**EXCERPT:**
The course is split between classroom activities, practical sessions in the apiary and lively discussions over coffee and cake. The bees can raise queens from a wide range of larvae ages, however, the quality of the resultant queens, particularly their potential laying rate is influenced by the age of the chosen larvae.
In the image above, the larva second from right on the bottom row is around 1-2 days old and suitable to graft from. Lying in the bottom of the cell, the larvae should be about a fifth to a quarter of the (5.3mm) working cell width.
After experimenting with several different grafting tools (a 000 paintbrush was my preferred tool) larvae of the right age were placed into cups. The process was pretty straightforward – however, this was sitting at a bench, in the classroom. How easy would this be in the apiary, peering through the veil’s mesh?
Working outside we had to be quick, as the young larvae can be damaged by exposure to UV light and are susceptible to drying out. The acceptance rate is also very dependent on the state of the colony. One word of advice was not to give up if a whole bunch of grafts are rejected but to try again, and again – the colony needs to be in the right condition to raise queens. I was very pleased to see half my grafts accepted.
Dan had been grafting the week before, not only to demonstrate that it’s possible but also to give us the experience of stocking mating Apideas. These small mating nucs require around 300 bees – a teacup full – a good chunk of bakers’ fondant and a ripe queen cell. Bees from a well-stocked colony are sprayed lightly with water and shaken from frames into a box. From there, they are scooped into upturned Apideas before a queen cell is added through the cut out hole in the crownboard. The mating nucs are kept in a cool, dark shed, with a little water sprayed onto their ventilation grill for three days. During this period, the virgin queens will emerge; ready for mating when the nucs are taken out.

**REQUIRED WORK:**
#1 Write out the queen-rearing excerpt word for word, from "The course is" up to and including "working cell width.".
#2 Continue the queen-rearing excerpt, starting after its last sentence.

**Collection entries:**

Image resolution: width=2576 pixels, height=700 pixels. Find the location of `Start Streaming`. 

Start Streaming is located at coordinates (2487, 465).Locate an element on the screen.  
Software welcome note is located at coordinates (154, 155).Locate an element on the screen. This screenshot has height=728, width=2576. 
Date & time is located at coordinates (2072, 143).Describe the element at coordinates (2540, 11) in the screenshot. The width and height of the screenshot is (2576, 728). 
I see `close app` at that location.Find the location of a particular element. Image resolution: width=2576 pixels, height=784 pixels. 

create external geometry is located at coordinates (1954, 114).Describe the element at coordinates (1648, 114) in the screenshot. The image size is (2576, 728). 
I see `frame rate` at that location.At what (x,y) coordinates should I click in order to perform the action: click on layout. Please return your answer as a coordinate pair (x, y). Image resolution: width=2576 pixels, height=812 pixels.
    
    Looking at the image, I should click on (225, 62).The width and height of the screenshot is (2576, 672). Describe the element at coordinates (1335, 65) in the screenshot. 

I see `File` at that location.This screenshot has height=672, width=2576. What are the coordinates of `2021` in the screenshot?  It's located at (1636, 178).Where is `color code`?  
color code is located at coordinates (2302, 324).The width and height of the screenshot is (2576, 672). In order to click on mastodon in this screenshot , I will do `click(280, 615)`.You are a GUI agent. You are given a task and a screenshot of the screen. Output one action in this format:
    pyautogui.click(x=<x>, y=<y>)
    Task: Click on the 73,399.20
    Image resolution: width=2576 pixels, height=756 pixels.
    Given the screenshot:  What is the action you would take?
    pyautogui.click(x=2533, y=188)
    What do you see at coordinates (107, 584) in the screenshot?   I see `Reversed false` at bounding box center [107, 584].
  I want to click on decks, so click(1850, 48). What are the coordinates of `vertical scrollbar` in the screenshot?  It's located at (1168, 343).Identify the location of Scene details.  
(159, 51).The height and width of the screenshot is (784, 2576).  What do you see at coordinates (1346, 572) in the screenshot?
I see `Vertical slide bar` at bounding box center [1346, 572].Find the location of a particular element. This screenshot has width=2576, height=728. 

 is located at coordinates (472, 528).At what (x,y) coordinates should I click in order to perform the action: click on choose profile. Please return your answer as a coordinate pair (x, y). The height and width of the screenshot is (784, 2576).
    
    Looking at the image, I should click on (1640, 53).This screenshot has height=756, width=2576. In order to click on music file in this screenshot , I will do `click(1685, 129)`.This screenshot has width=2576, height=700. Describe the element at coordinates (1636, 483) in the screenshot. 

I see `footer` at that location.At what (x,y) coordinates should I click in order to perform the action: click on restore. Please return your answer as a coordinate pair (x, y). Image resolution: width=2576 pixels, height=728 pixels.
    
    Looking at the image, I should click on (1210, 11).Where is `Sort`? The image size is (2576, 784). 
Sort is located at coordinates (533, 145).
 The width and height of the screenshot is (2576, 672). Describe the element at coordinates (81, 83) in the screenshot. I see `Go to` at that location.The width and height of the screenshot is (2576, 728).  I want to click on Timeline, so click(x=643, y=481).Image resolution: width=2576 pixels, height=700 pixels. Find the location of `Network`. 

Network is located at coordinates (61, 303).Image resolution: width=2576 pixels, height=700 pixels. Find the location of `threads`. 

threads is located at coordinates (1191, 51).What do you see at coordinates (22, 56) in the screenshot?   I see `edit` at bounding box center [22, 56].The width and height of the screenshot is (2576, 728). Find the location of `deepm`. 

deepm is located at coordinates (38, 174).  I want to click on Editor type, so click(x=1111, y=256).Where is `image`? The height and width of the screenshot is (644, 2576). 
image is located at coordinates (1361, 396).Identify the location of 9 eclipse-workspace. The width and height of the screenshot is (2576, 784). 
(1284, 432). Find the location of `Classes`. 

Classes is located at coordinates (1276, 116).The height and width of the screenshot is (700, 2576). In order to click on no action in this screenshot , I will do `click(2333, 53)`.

**RESULTS FOR EACH TASK:**
#1
The course is split between classroom activities, practical sessions in the apiary and lively discussions over coffee and cake. The bees can raise queens from a wide range of larvae ages, however, the quality of the resultant queens, particularly their potential laying rate is influenced by the age of the chosen larvae.
In the image above, the larva second from right on the bottom row is around 1-2 days old and suitable to graft from. Lying in the bottom of the cell, the larvae should be about a fifth to a quarter of the (5.3mm) working cell width.

#2
Of course it’s possible (and recommended!) to read the books and there’s never been so much material available on-line. However, there’s no substitute for spending a couple of days with two highly experienced beekeepers keen to share their knowledge. Beyond the direct syllabus of the course, as beekeepers with fewer than ten hives it was also fascinating for us to see how an operation of several hundred hives is managed, the honey extraction and bottling equipment, the workshops, even the bespoke equipment for moving their hives.
Finally, we thought we had better put this into practice in our own apiary. A queenless hive for cell raising was obtained conveniently by removing a queen who disappointingly had started laying drones. A queenless hive is not required but does improve the chances of graft acceptance, as the bees have to be “in the mood” for queen raising. After a couple of days for the bees to wax the new plastic cups, Erica grafted 10 young larvae from another colony into the cups on Thu 19th June. Three days later (22nd), we checked them to find an encouraging success rate of 7 out of 10 cups extended into long queen cells.
On Fri 27th, one was left in the queenless hive, two of the older ones were removed, and four others went into mating nucs with some young worker bees and fondant. They spent three days in the dark garage as recommended and are now (Tue 1st July) enjoying the sun in the garden at home. Check back in a few weeks for an update on whether our new queens manage to mate successfully and graduate into a full size colony!
UPDATE
On the sunny afternoon of Sunday 6th July we spent a couple of hours watching the mating nucs. To our great satisfaction we saw three of the new queens leaving the nucs and taking to the wing. They flew around and around in ever widening circles gaining height, occasionally coming back to the nuc. We didn’t look inside, remaining fondant was estimated by weight.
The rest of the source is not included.